To perform the procedure, the doctor first maps the patient’s bone structure and fat deposits with a chalk pen, dotting threads wherever gravity could use some defying: typically the cheeks, jowls, under eyes, and jaw, but also décolletage, buttocks, lips, and arms. Next, a topical numbing agent is injected through each dot. Then threads of various lengths and thicknesses are sewn into the skin to stimulate the production of collagen. “I use a lot of threads,” explains Dr. Simmi Goyle, based in Glendale. “We resculpt the fat pads, placing threads in areas of skin laxity.”

It all takes about an hour, and you can go back to work the next day, if you don’t mind being red and puffy. It takes a few weeks to fully recover, with best results seen after a few months. The threads themselves dissolve in six to nine months, and results last up to two years.

threading

Courtesy Dr. Goyle

Dr. Kian Karimi is an otolaryngologist at Providence St. John’s Health Center in Santa Monica who helped to develop the procedure using NovaThreads, the market leader in the creation and distribution of PDO threads. “The procedure provides a subtle result,” he explains. “It doesn’t depend so much on age, but how much fat in a particular face that can be lifted. You can only really pull so much.” Often thread lifts are supplemented with fillers to add extra volume to sagging skin. “The threading won’t replace a surgical face-lift for someone 50 or older,” he says.

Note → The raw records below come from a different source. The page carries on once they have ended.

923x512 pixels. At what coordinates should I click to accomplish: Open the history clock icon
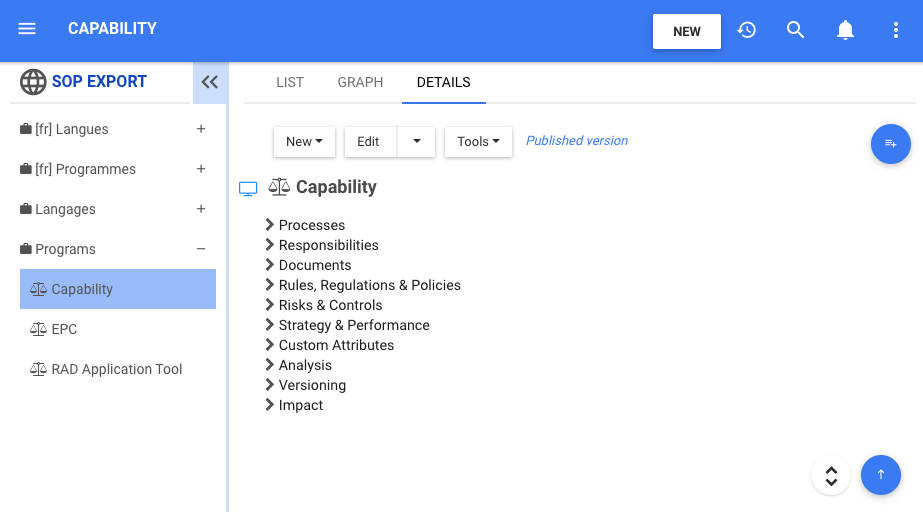click(x=746, y=30)
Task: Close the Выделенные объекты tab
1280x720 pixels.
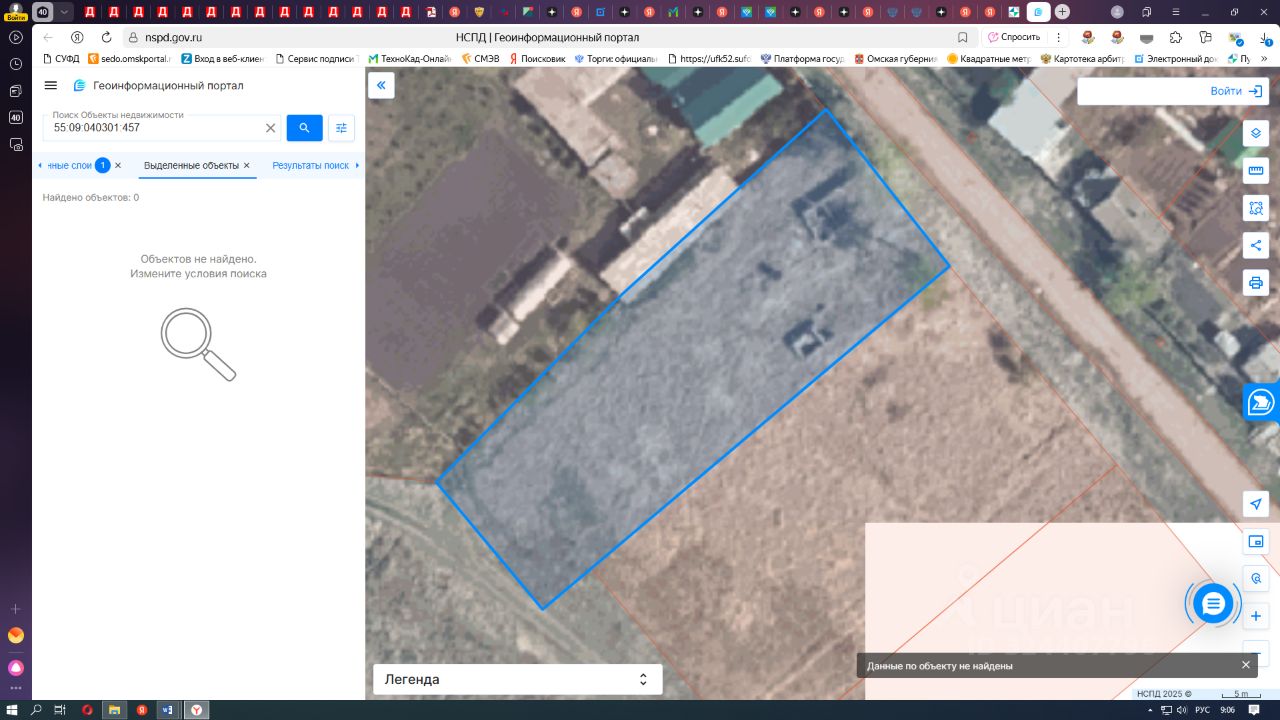Action: tap(247, 165)
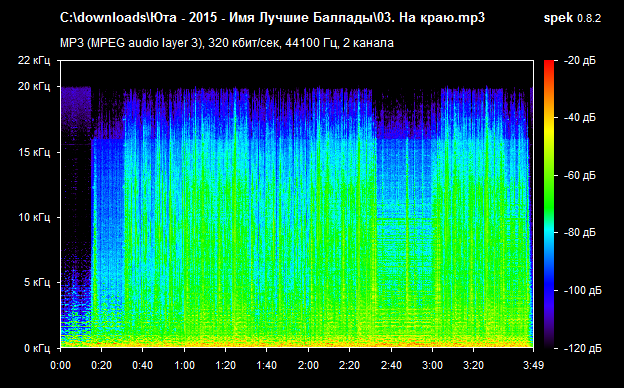Image resolution: width=624 pixels, height=388 pixels.
Task: Click the -120 дБ legend label
Action: (x=583, y=349)
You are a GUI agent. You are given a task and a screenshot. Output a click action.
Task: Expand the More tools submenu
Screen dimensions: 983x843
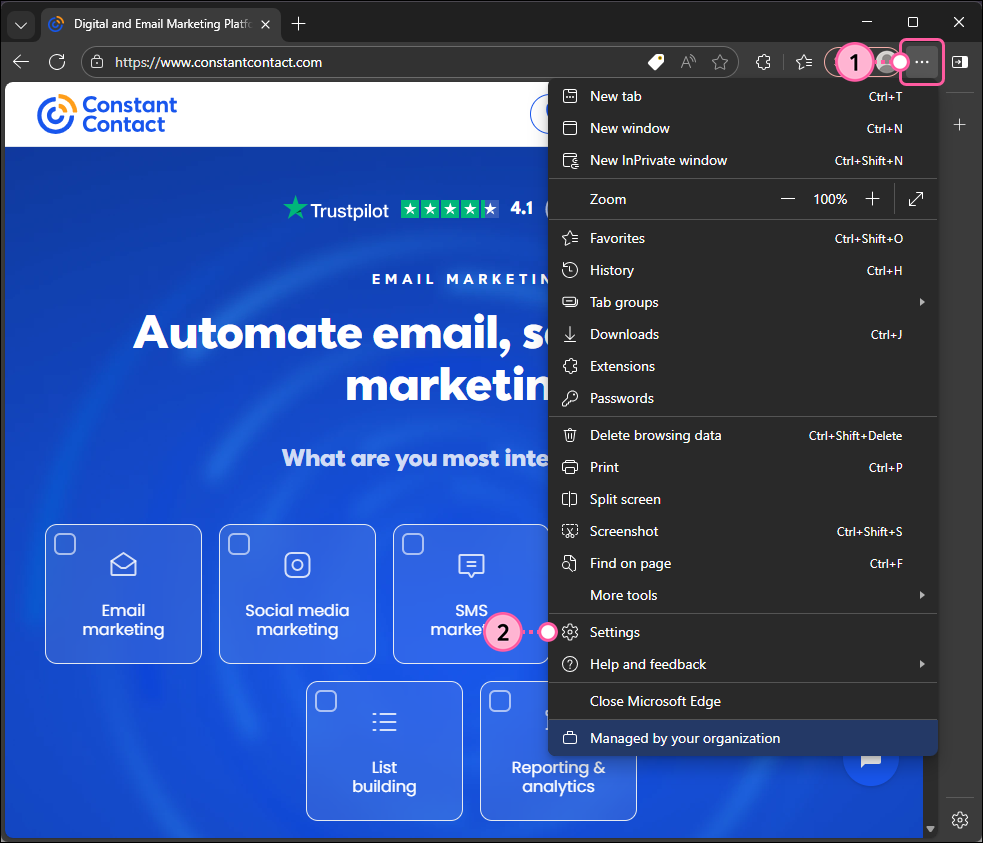[x=743, y=595]
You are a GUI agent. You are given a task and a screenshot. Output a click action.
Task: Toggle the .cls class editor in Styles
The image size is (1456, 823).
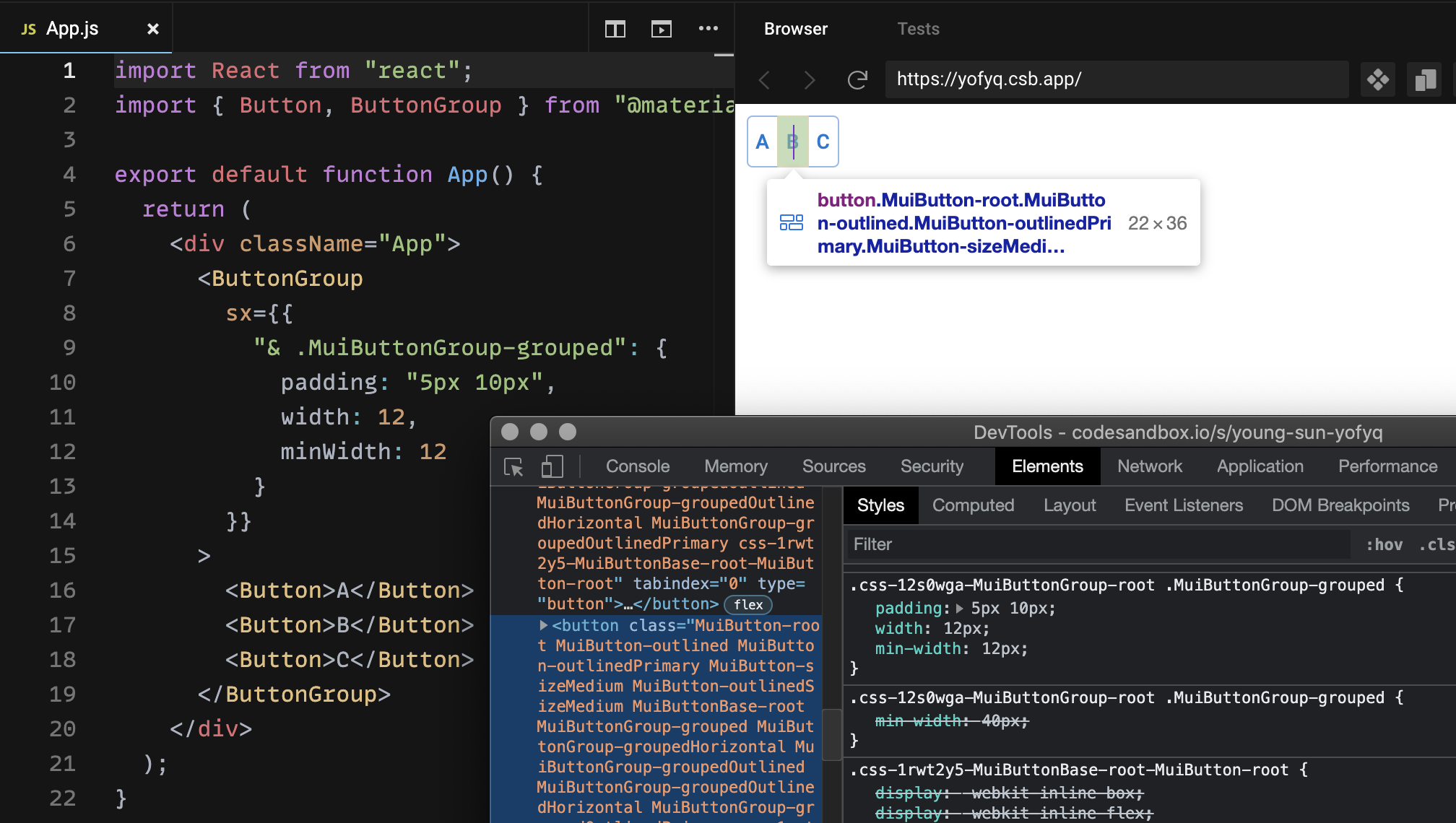click(1436, 544)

Celebrities are relying on the procedure to look camera-ready, and some are out about it. In November 2020, Eva Mendes posted a selfie to Instagram showing pink-edged needles stuck in her neck. Mendes’s Beverly Hills-based doctor Mariana Vergara is a fan of the treatment, but she has her own limits. She’s not down with the cat-eye lift in which threads are used to raise the brows to achieve a Bella Hadid-esque look. “The millennials want it, but in 15 years those ladies will have very thick temples,” says Vergara.

While there are dozens of places throughout the city offering the service, done by everyone from medspa aestheticians to plastic surgeons, many of the physicians who cater to celebrity clientele are based elsewhere and travel to Los Angeles. Dr. Julius Few is a Chicago plastic surgeon who flies into town once a month at the behest of a group of very discerning private patients: “It started out as a favor for my dear friend Gwyneth Paltrow,” he says. After that, he was in high demand with the Goop set. Another traveling doctor is Mariano Busso. He flies in from Miami once a week to tend to Beverly Hills clients.

As for pricing, it varies from about $1,000 for the face, to up to $5,000 for multiple procedures—much cheaper than a $20,000 facelift. However, Dr. Goyle says a new method is on the horizon: suture suspension, which could last up to two years.

“But I can’t talk about that yet,” she teases.